For once…
warning: this could get long.
i’m sorry i haven’t updated. i haven’t exactly been home. first i was in virginia for a week, then i was home for thanksgiving, then i left for new york for just over a week.
about the title… For once: my life is shitty and i have done everything in my power to change that. let me count the ways.
the girl i was dating (i guess you could call it that, at least, that’s what i thought it was…) turned out to have a boyrfriend that she "forgot" to mention. so basically (not that i regret this persay) wasted how many meals (all of which i paid for) and time vying for her attention. *sigh* i told a friend the other day that i really really am having a hard time caring about this kind of thing (for this exact reason) if it wasn’t for the fact that i’m very unhappy with this part of my life.
second thing… i went to new york to audition for the Seattle Opera Young Artist Program. its like an apprenticeship. basically i learn italian and how to act and such. very hard to get in mind you…

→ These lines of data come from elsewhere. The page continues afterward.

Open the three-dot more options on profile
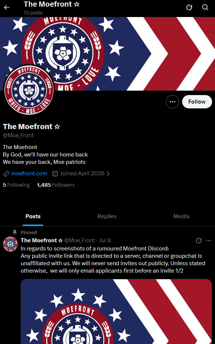Image resolution: width=215 pixels, height=344 pixels. 173,102
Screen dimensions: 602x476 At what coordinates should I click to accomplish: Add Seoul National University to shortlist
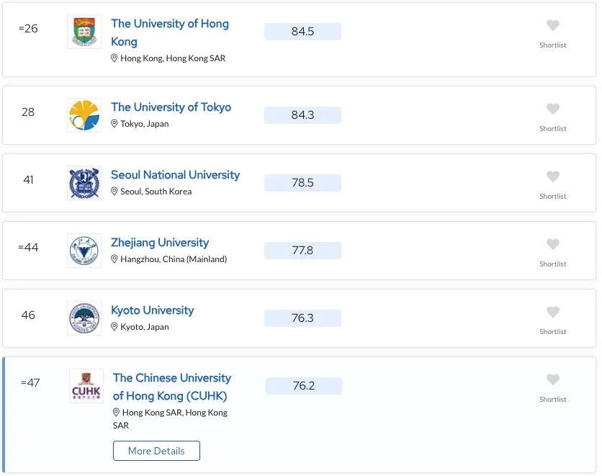[552, 177]
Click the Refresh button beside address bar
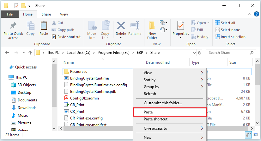261x141 pixels. pos(200,53)
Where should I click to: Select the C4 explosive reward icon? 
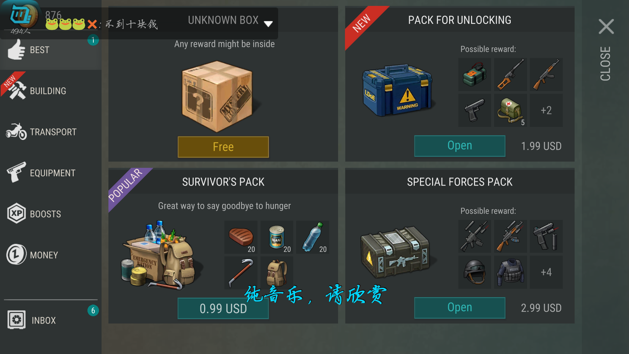click(x=474, y=75)
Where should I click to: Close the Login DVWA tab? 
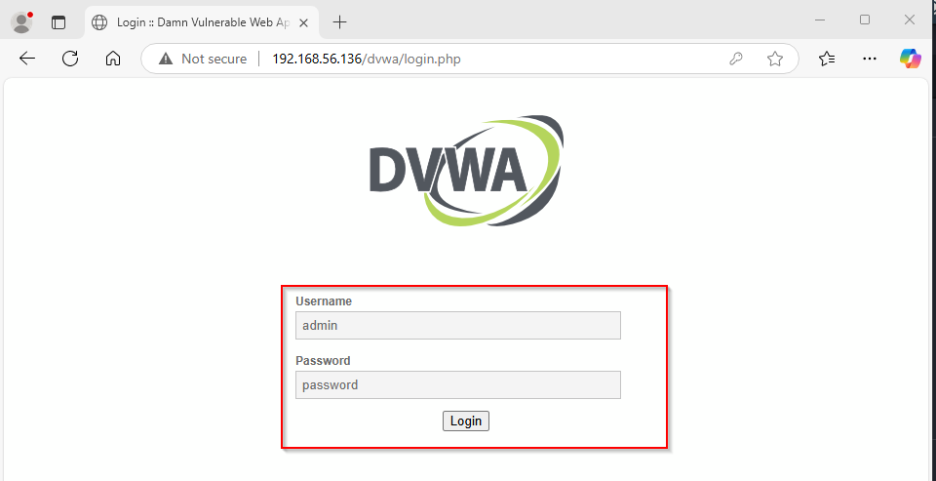point(303,23)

well i flew to new york so that Speight Jenkins (general director of Seattle Opera) would see me there instead of here in Seattle again. i’ve already auditioned for him 4 times here. well, i did really well at the first audition. then for the week i went to connecticut and boston to see friends. then came back and promptly fell very ill. sore throat, really bad cough (which i still have) and what not… needless to say i had to cancel my callback the following monday and just come home… i so badly wanted to be able to sing for him there. i was very excited and very prepared.

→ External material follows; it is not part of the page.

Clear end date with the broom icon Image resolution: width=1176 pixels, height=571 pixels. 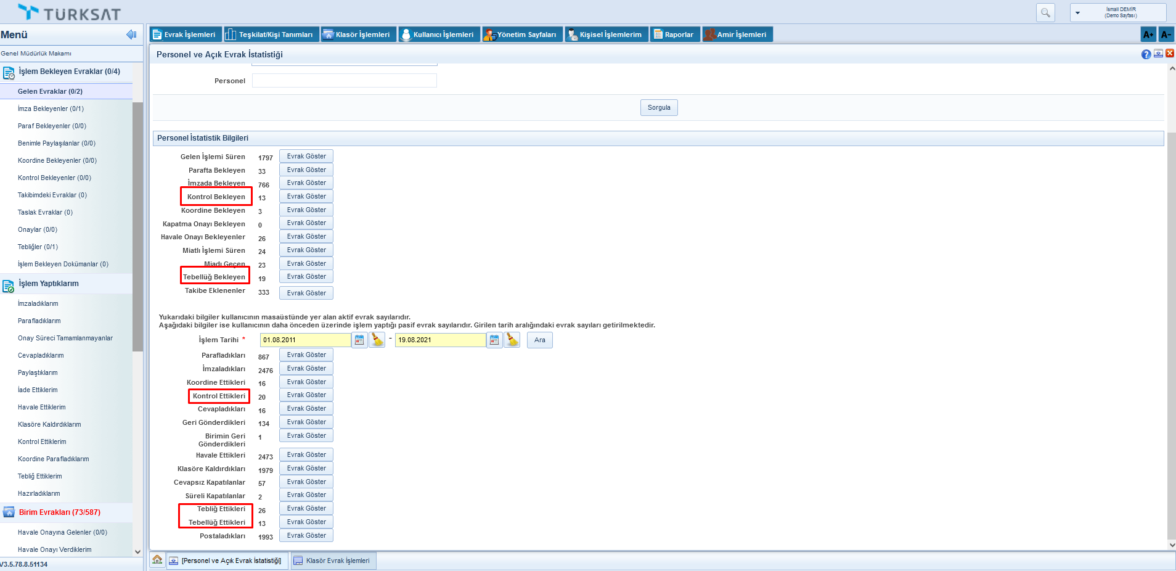512,340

i was/am so disappointed by all this that my stomach isn’t right and i haven’t been sleeping or eating properly (which isn’t particularly bad, just means i’ll lose that much more weight…)
it gets worse however… (mind you, i want you to realise that so far all of these factors were mainly out of my control).
my sister forgot to add me to a list to come with her on a field trip (this is after she asked me while she had the list in front of her), i saw some pictures in connecticut that made me think on things i would have rather kept locked away in the deep recesses of my mind… and i unsuccessfully attempted to have intimate relations with someone in boston, all of which became huge embarassments to me.
my life is quickly going down the shitter, and i’m trying my damnest to not let it. seems as if the fates even are out to get me… for once in my life i’ve put in a huge effort to make things go well and this is the outcome i get. work my ass off and have nothing to show for it.
for the love of god, just ONCE GIVE ME A BREAK!
i just want to curl up into a ball and go to sleep forever. execpt, unlike rip van winkle, i don’t particularly care to wake up again.
– noah
Great big hugs for you!!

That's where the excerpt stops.